Only a signal shown and a distant voice in the darkness;
So on the ocean of life, we pass and speak one another,
Only a look and a voice, then darkness again and a silence."
She.—And what recalled the poem?
He.—I was thinking of the people whom we meet, and who "speak us in the passing." People whom we may never meet again, but whom we never can forget.
She.—That intangible something which makes us wish to become more closely associated with our newly-made acquaintance,—what is it? It is indefinable. We meet some one at the theater, at the club, at the social function, and there lingers with us for many days, the remembrance of the few brief moments in which we felt that we were as "twin spirits moving musically to a lute's well ordered law." Strange as it may seem, we live in a world of people,—people to the right of us, people to the left of us, everywhere about us, and only here and there a kindred spirit in whose moral and mental atmosphere we bask as in the rays of sunshine. This something that makes us feel that only the element of time is needed to make of our newly-formed acquaintance a friend that shall last through life,—what is it? A warm hand clasp, a friendly word, and in one brief moment that mysterious something that clouds the soul, is thrown aside, and in our sky a new star appears as fixed as Polaris in the heavens.
When we have an experience of this kind, although we may have interchanged but few words with our new friend, we feel intuitively that we could spend many hours together and that we should never tire of exchanging ideas.

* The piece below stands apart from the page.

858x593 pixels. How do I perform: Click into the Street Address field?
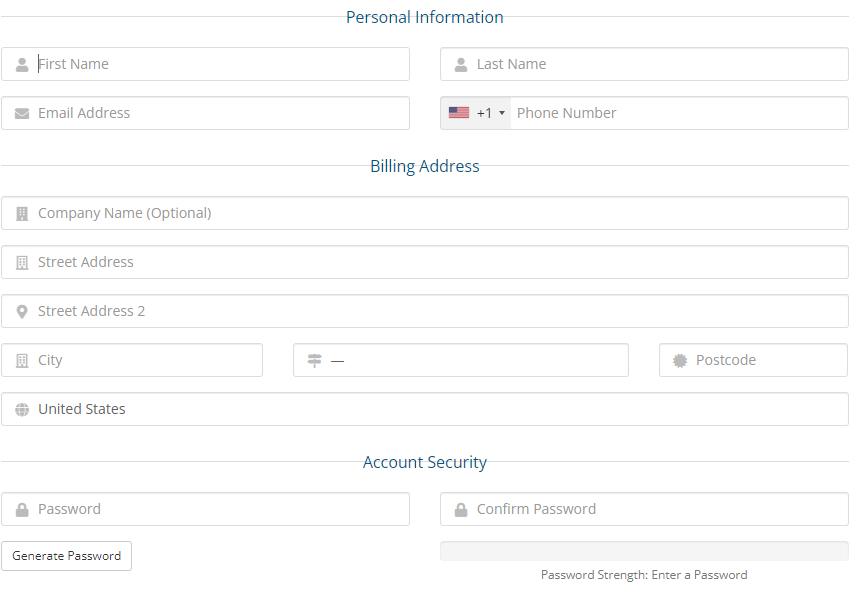[440, 262]
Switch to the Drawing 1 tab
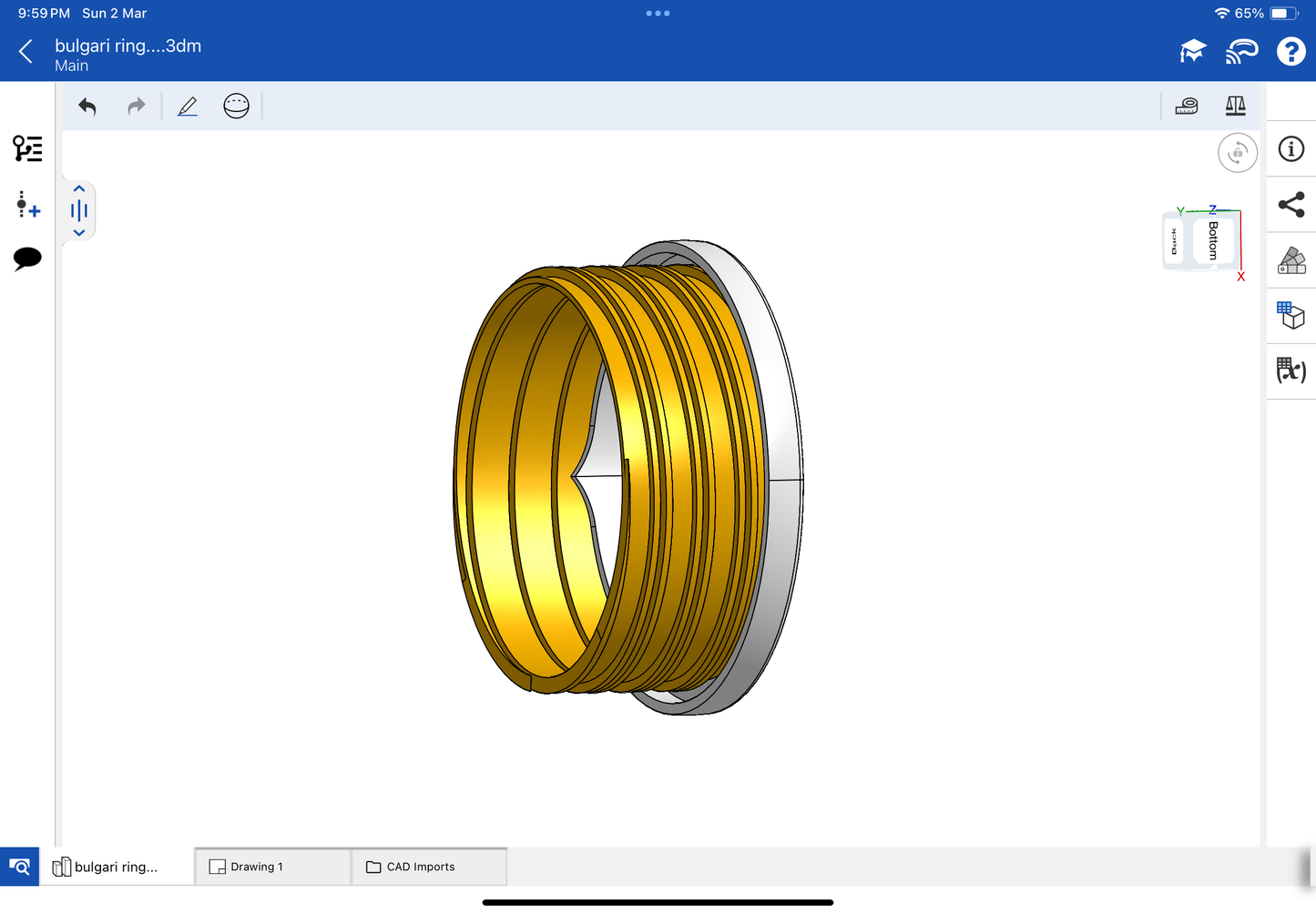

He.—Yes; but does this not presuppose a mind stored with those "treasured thoughts" about which we were speaking in our last conversation?
She.—Possibly, in a sense; but first of all, it presupposes harmony of taste, of feeling, of ideas. This does not mean, of course, that each shall agree with the other in all essentials, but that each shall have the same broad and intelligent way of looking at a subject, and a consideration each for the other's opinions.